F. Fox wrote:
scar wrote:F. Fox @ 2008/06/26 02:39:7v5w7go9ub0o wrote: (snip)This actually creates another question (not to be argumentative :-) ). Given that there is no exit node, would an OnionCat to OnionCat connection over TOR need to be encrypted? Is it plain-text anywhere along the line?(snip) No, it wouldn't need extra encryption - a hidden-service connection has end-to-end encryption by its very nature.unless the nodes in the circuit were all using compromised ssh keys due to that recent debian bug, or other unknown future bugs. in this case, extra encryption might be the saving grace.True enough - the only downside to extra layers of encryption, is the computational burden; with modern machines, it can't help to provide "your own" layer. =:oD
The overall goal is to distribute all data and "processing" to the host/home computer, and make the next laptop (2 lb. Asus eee) a throw-away thin client (sigh.... I'd like to take it with me to Canada, and if some overzealous border guard wants to look at, copy, or confiscate it..... go ahead; there will be no financial or personal information onboard to be compromised through sloppy handling by govt. bureaucrats).

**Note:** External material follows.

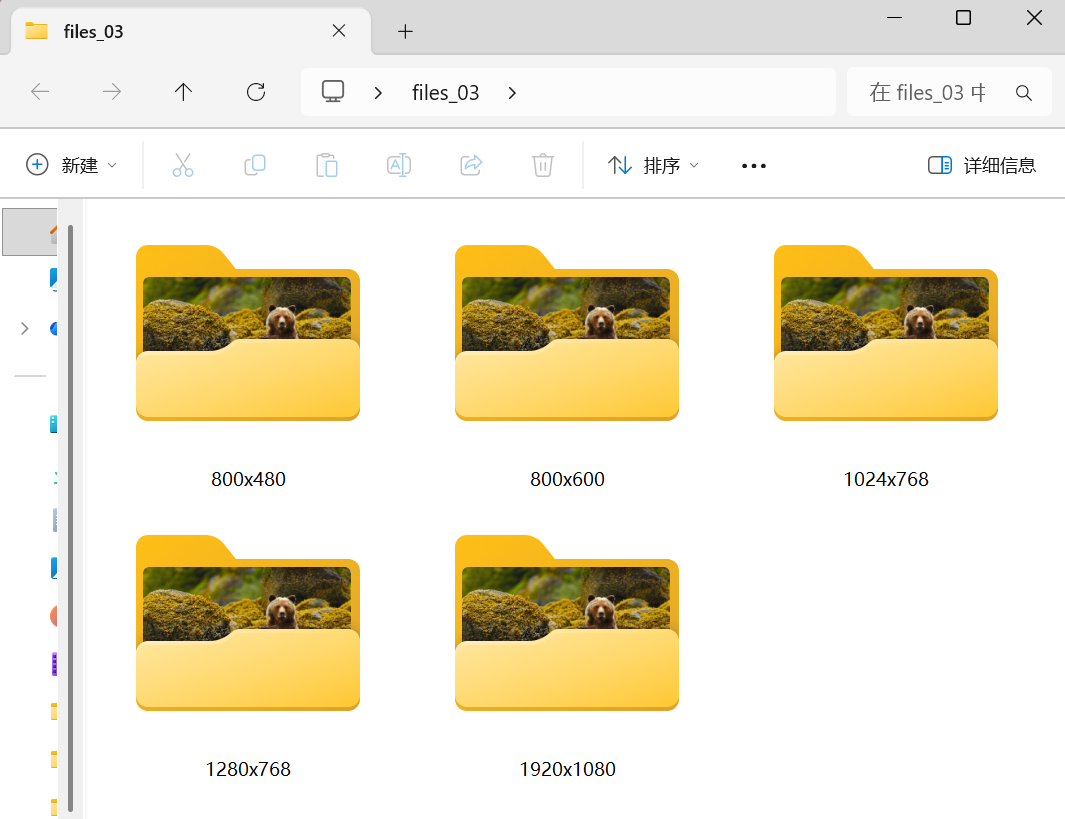The image size is (1065, 819).
Task: Expand the collapsed sidebar tree item
Action: click(x=25, y=328)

Part of this equation is that the laptop is an underpowered "sub". So the communications overhead placed on the little laptop becomes a consideration. FWIW, I plan on comparing a few alternatives for responsiveness: 1. NX/SSH direct with port-knocking (using http://www.cipherdyne.org/fwknop/ to unhide the otherwise firewall-hidden SSH service port). This is the current setup. 2. NX/SSH via OnionCat with port-knocking;3. NX via OnionCat without encryption beyond that provided by TOR hidden-service to hidden-service; fwknop hiding the SSH service port from script-kiddies cruising the OC nodes (Bernhard's concern).
Obviously, I'm hoping that alternative 2 proves viable; SCAR'ssuggestion of a MIM possibility with alt. 3, though it appears remote, seems also quite possible and is indeed disconcerting.
Thanks again for the feedback to this newbie!!